There is no universal federal law related to handheld devices and driving in the United States. Twenty-two states outlaw the use of handheld devices altogether (Virginia’s ban goes into effect on January 1, 2021). Several other states only ban handheld devices for new drivers and those under the age of 17. School bus drivers are banned from using handheld devices in 19 states.
Seven more states prohibits local governments from enacting independent laws related to handheld devices. The New Hampshire Supreme Court, in the case of State vs. Belleville (2014) upheld a seven-year conviction for a man who crossed into a center lane while texting, causing an accident and paralysis to a young passenger. Based on the foregoing, it’s best to simply not text and/or talk while driving to avoid potential issues.
The United Kingdom, on the other hand, does in fact have nationwide statutes related to driving with handheld devices. Parliament first outlawed distracted driving in 2003. It was after Roads Safety Minister David Jamieson famously said, “Missing a call won’t kill you – an accident quite possibly could.” Penalties for violating the range from fines to revocation of your driver’s license.
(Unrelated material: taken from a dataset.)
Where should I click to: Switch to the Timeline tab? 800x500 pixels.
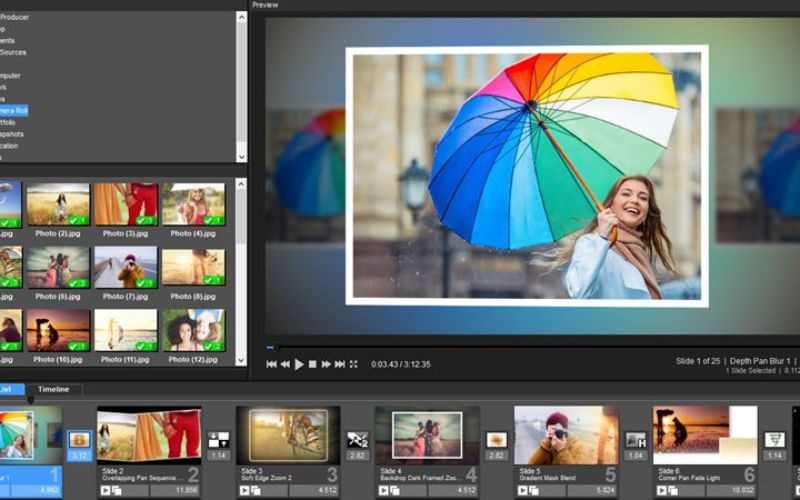pyautogui.click(x=53, y=389)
The verbiage of the law, however, has caused confusion and clarification by the UK government.
The “Candy Crush Loophole”
Ramsey Barreto was driving when he witnessed a car accident in Ruislip on August 19, 2017. He recorded the scene on his phone while driving past slowly. A police officer spotted him filming and issued a citation. The lower courts upheld the decision by police to issue the citation. But an appellate court overturned the ruling.
The law specifically states that driving while using a device that “performs an interactive communication” is illegal. Interactive was interpreted as a two-way communication, whether it be text messaging, voice calls, or emailing. Thus taking pictures, filming video and even playing video games is not illegal pursuant to the language of the law. The appellate court judges criticized lawmakers in their decision for not updating the law in accordance with technological advances.
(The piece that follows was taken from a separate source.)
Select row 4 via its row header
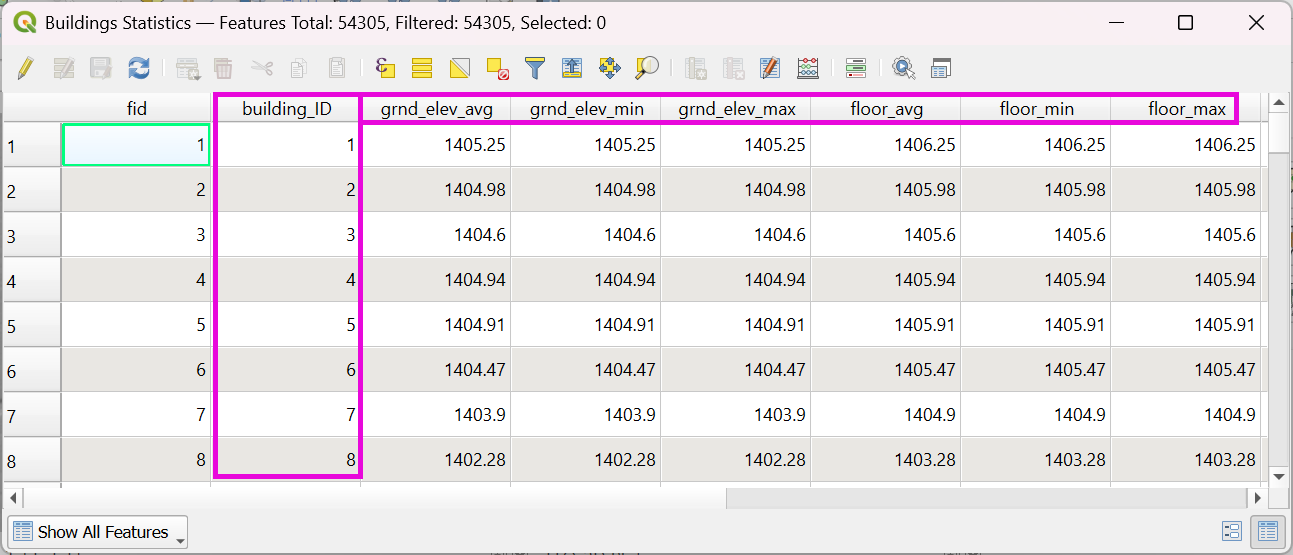The image size is (1293, 555). pyautogui.click(x=32, y=281)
The law became somewhat of a running joke in the UK because driver were fined for talking and texting, but could drive while playing Candy Crush. That is the origin of the loophole’s name. Regulators closed the loophole this month by changing the language of the law. It now prohibits picking up a mobile device at all while driving. The change goes into effect on January 1, 2021.
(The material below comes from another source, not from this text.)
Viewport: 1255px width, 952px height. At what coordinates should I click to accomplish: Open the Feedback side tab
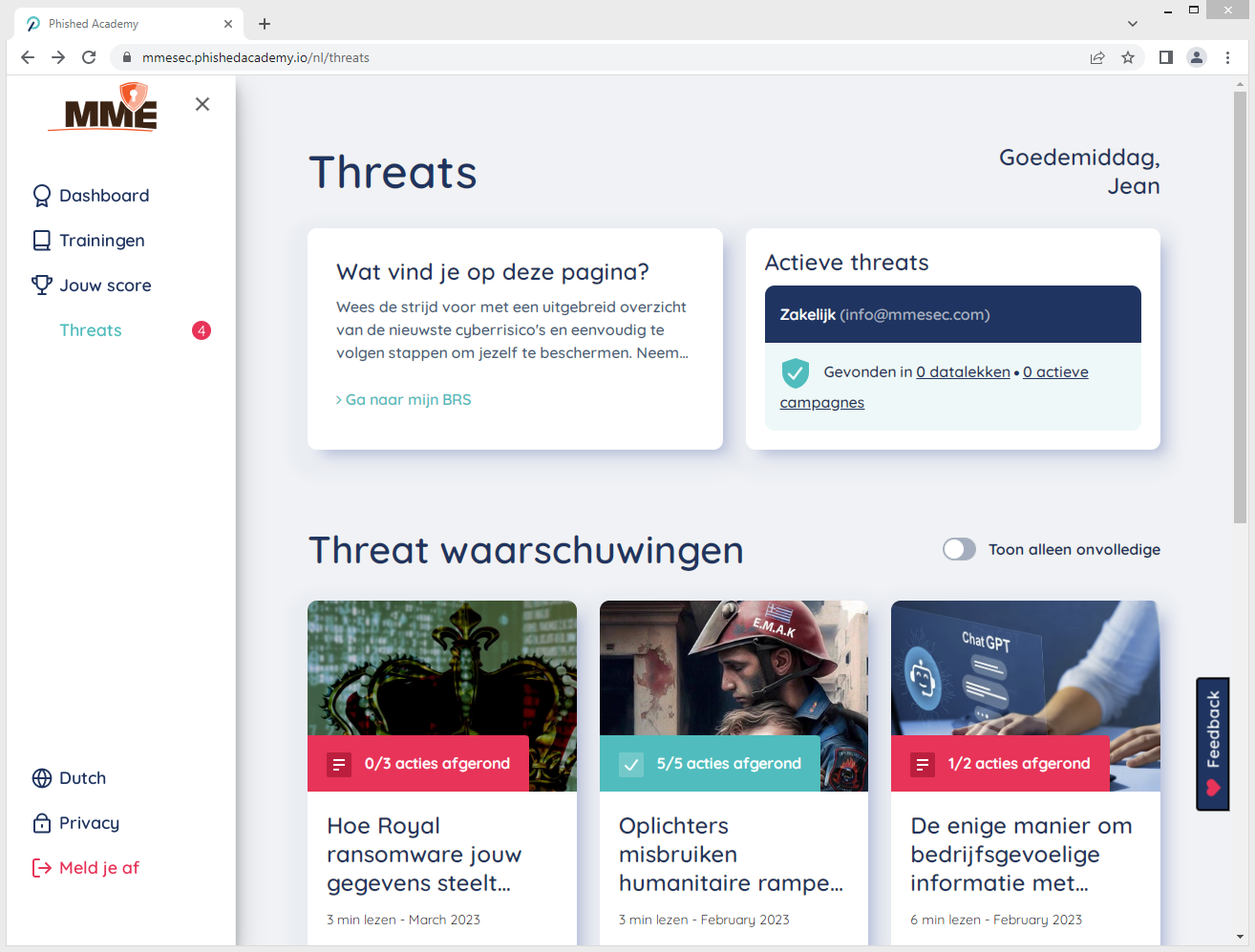point(1213,744)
Apple CarPlay to the rescue
U.K. drivers can use hands free devices under the new law. U.S. drivers had already been doing this for quite some time. A 2018 survey by market research firm Strategic Analytics found that 34% of U.S. drivers for all media in their cars, including phone calls and texting. Researched posited that CarPlay is so popular because the user interface is simpler than the system installed by auto manufacturers.
Apple CarPlay is popular because it enhances the overall driving experience. But it also saves lives by preventing distracted driving. The BBC reported 637 deaths in British roads were caused by drivers using handheld devices in 2019. Distracting driving was cited in 8.5% of fatal car accidents in the United States in 2019, according to the National Highway Traffic Safety Administration.
Listen to your favorite music while driving. Talk to your significant others the whole way home from work. Just do it with the help of Siri and Apple CarPlay.